Why this matters beyond Vietnam
The Telegram block is the sharp edge of a slower-moving project. Hanoi has been pressuring Meta, Google, TikTok and X for several years to localise data, accept government takedown requests at scale, and accept liability through locally established entities. Decree 147 weaponised that pressure by giving the state a clean legal trigger — failure to authenticate users or remove content in 24 hours — that can be applied to any cross-border service.
Three features of the Vietnam approach travel especially well to other capitals:
- Identity-bound access. Tying platform use to a verified national ID converts every account into a unit the state can subpoena, deanonymise, or prosecute. It also makes pseudonymity — long understood as a precondition for whistleblowing, dissent and journalism — a regulatory anomaly rather than the default.
- 24-hour takedown windows. Short, fixed removal deadlines under threat of network-level blocking outsource adjudication of "illegal" content to the platform's compliance team, with no judicial review in the loop. Germany's NetzDG pioneered the model; Vietnam has stripped out the procedural guardrails.
- Infrastructure-level enforcement. Where the EU's Digital Services Act fines non-compliant platforms, Vietnam simply orders ISPs to drop the traffic. The cost falls on users, who lose the service overnight, rather than on the platform's bottom line.
The proportionality problem
There is a real public-interest case for action against fraud rings, child sexual abuse material, and coordinated criminal activity on messaging platforms. Telegram in particular has been criticised — including in democratic jurisdictions, most visibly through the August 2024 arrest of CEO Pavel Durov in France — for slow cooperation with law enforcement on serious crime. Reasonable regulation should push platforms to engage with legitimate criminal process.
But blocking an entire encrypted service nationwide because the operator will not hand over user identities or remove content on government demand is not proportionate enforcement. It is a collective penalty imposed on every lawful user of the service — small businesses coordinating on Telegram channels, diaspora families, journalists, civil-society groups — to coerce one corporate actor.

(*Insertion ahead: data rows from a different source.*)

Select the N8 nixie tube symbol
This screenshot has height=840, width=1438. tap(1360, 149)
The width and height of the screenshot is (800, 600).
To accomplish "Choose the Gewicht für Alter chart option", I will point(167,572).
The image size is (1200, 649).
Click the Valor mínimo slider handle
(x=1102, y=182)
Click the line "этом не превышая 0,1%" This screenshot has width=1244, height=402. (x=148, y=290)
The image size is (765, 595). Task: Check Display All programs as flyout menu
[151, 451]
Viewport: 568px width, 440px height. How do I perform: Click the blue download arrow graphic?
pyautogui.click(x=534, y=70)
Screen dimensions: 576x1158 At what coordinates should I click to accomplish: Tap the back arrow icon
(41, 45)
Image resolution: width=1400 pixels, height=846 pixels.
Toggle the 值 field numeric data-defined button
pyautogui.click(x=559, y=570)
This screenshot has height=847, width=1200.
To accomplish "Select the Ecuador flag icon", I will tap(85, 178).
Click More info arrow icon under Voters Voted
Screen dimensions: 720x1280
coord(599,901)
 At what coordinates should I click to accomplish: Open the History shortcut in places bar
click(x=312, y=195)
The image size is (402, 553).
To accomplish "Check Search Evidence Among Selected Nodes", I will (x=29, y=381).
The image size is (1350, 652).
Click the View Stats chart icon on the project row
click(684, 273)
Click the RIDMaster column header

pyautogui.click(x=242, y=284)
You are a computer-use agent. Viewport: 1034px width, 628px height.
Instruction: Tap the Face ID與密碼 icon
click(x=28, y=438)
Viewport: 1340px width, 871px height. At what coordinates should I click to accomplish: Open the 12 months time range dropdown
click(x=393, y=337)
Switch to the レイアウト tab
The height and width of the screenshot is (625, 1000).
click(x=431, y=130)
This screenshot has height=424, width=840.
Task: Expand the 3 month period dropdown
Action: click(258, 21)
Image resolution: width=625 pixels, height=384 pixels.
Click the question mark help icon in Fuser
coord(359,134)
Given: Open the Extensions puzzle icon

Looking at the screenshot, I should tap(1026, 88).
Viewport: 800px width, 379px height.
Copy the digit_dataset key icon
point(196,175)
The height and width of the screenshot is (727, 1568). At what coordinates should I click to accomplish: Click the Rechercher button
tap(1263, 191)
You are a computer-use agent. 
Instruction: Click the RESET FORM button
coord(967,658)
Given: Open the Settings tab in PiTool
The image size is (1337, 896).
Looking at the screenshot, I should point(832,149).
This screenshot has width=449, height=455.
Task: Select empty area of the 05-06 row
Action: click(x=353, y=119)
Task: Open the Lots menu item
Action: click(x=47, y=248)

It also erodes the security of communications generally: once the precedent is set that an end-to-end-encrypted service can be removed from the public internet by ministerial order, the same logic can be applied to Signal, WhatsApp, or any successor.
What a proportionate alternative looks like
A policy that took both rule-of-law and public safety seriously would: (1) channel takedown and identification demands through independent judicial authorisation, with published reasons; (2) limit liability to content the platform has been formally notified about and has refused to act on within a defined window, with appeal rights; (3) protect end-to-end encryption and pseudonymous use as default settings, narrowing exceptions to specific, serious offences; and (4) reserve network-level blocking for cases where less restrictive measures have demonstrably failed and where a court — not a ministry — has authorised the step.
Vietnam's Telegram block fails on every one of these. It is being treated, in capitals from Islamabad to Jakarta to Ankara, as proof of concept that a determined government can simply switch a major encrypted platform off and absorb the diplomatic cost. The longer that proof of concept stands unchallenged, the more attractive it becomes — and the harder it gets to defend the open, interoperable internet that has been the precondition for Vietnam's own remarkable digital economy.